Work instructions:
Quote every entry word for word.

[Stored records]
>>>
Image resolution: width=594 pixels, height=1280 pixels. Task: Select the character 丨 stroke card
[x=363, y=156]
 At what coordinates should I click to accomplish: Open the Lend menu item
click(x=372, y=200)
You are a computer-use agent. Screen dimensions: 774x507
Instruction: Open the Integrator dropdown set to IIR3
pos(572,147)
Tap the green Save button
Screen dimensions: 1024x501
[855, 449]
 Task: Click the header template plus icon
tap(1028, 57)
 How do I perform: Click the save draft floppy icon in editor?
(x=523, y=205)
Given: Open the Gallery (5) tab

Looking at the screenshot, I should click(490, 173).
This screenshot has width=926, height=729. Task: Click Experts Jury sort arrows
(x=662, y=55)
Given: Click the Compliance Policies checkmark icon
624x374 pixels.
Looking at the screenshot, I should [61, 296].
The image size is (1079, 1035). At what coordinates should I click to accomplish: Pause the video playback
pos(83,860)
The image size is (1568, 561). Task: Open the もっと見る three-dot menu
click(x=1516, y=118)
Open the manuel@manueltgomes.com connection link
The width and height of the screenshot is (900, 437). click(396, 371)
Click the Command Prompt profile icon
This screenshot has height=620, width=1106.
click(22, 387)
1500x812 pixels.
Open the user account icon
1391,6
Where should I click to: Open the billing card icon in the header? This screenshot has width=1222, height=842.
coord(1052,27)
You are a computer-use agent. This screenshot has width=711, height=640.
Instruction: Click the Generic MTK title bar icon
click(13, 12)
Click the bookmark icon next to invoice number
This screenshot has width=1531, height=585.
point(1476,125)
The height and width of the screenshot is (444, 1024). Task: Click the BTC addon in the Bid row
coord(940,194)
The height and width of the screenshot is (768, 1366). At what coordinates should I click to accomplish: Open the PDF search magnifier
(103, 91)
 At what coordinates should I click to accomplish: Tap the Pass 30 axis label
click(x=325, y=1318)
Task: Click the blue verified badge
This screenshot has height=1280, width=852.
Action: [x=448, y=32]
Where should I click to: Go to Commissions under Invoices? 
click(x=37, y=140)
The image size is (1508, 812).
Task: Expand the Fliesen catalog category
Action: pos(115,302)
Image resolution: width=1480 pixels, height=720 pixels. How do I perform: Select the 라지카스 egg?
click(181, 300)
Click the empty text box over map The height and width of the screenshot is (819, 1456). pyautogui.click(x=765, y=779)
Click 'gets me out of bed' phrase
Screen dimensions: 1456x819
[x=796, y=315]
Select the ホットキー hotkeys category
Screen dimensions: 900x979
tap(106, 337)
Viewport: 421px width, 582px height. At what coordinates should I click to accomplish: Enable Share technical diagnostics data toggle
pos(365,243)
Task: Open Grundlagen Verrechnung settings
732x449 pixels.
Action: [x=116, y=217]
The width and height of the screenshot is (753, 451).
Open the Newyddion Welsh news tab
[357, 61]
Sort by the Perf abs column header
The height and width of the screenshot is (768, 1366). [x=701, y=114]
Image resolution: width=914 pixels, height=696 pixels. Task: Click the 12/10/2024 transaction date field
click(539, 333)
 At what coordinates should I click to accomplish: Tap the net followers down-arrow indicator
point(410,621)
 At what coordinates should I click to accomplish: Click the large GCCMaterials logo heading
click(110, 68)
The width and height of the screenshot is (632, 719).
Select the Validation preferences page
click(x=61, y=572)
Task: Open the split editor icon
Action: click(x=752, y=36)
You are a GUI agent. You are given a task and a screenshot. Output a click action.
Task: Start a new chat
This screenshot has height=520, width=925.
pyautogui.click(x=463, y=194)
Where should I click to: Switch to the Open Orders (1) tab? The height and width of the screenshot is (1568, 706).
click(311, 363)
<<<
Output for this exercise:
Image resolution: width=594 pixels, height=1280 pixels. Task: Select the character 丨 stroke card
[x=363, y=156]
 At what coordinates should I click to accomplish: Open the Lend menu item
click(x=372, y=200)
You are a computer-use agent. Screen dimensions: 774x507
Instruction: Open the Integrator dropdown set to IIR3
pos(572,147)
Tap the green Save button
Screen dimensions: 1024x501
[855, 449]
 Task: Click the header template plus icon
tap(1028, 57)
 How do I perform: Click the save draft floppy icon in editor?
(x=523, y=205)
Given: Open the Gallery (5) tab

Looking at the screenshot, I should click(490, 173).
This screenshot has width=926, height=729. Task: Click Experts Jury sort arrows
(x=662, y=55)
Given: Click the Compliance Policies checkmark icon
624x374 pixels.
Looking at the screenshot, I should [61, 296].
The image size is (1079, 1035). At what coordinates should I click to accomplish: Pause the video playback
pos(83,860)
The image size is (1568, 561). Task: Open the もっと見る three-dot menu
click(x=1516, y=118)
Open the manuel@manueltgomes.com connection link
The width and height of the screenshot is (900, 437). click(396, 371)
Click the Command Prompt profile icon
This screenshot has height=620, width=1106.
click(22, 387)
1500x812 pixels.
Open the user account icon
1391,6
Where should I click to: Open the billing card icon in the header? This screenshot has width=1222, height=842.
coord(1052,27)
You are a computer-use agent. This screenshot has width=711, height=640.
Instruction: Click the Generic MTK title bar icon
click(13, 12)
Click the bookmark icon next to invoice number
This screenshot has width=1531, height=585.
point(1476,125)
The height and width of the screenshot is (444, 1024). Task: Click the BTC addon in the Bid row
coord(940,194)
The height and width of the screenshot is (768, 1366). At what coordinates should I click to accomplish: Open the PDF search magnifier
(103, 91)
 At what coordinates should I click to accomplish: Tap the Pass 30 axis label
click(x=325, y=1318)
Task: Click the blue verified badge
This screenshot has height=1280, width=852.
Action: [x=448, y=32]
Where should I click to: Go to Commissions under Invoices? 
click(x=37, y=140)
The image size is (1508, 812).
Task: Expand the Fliesen catalog category
Action: pos(115,302)
Image resolution: width=1480 pixels, height=720 pixels. How do I perform: Select the 라지카스 egg?
click(181, 300)
Click the empty text box over map The height and width of the screenshot is (819, 1456). pyautogui.click(x=765, y=779)
Click 'gets me out of bed' phrase
Screen dimensions: 1456x819
[x=796, y=315]
Select the ホットキー hotkeys category
Screen dimensions: 900x979
tap(106, 337)
Viewport: 421px width, 582px height. At what coordinates should I click to accomplish: Enable Share technical diagnostics data toggle
pos(365,243)
Task: Open Grundlagen Verrechnung settings
732x449 pixels.
Action: [x=116, y=217]
The width and height of the screenshot is (753, 451).
Open the Newyddion Welsh news tab
[357, 61]
Sort by the Perf abs column header
The height and width of the screenshot is (768, 1366). [x=701, y=114]
Image resolution: width=914 pixels, height=696 pixels. Task: Click the 12/10/2024 transaction date field
click(539, 333)
 At what coordinates should I click to accomplish: Tap the net followers down-arrow indicator
point(410,621)
 At what coordinates should I click to accomplish: Click the large GCCMaterials logo heading
click(110, 68)
The width and height of the screenshot is (632, 719).
Select the Validation preferences page
click(x=61, y=572)
Task: Open the split editor icon
Action: click(x=752, y=36)
You are a GUI agent. You are given a task and a screenshot. Output a click action.
Task: Start a new chat
This screenshot has height=520, width=925.
pyautogui.click(x=463, y=194)
Where should I click to: Switch to the Open Orders (1) tab? The height and width of the screenshot is (1568, 706).
click(311, 363)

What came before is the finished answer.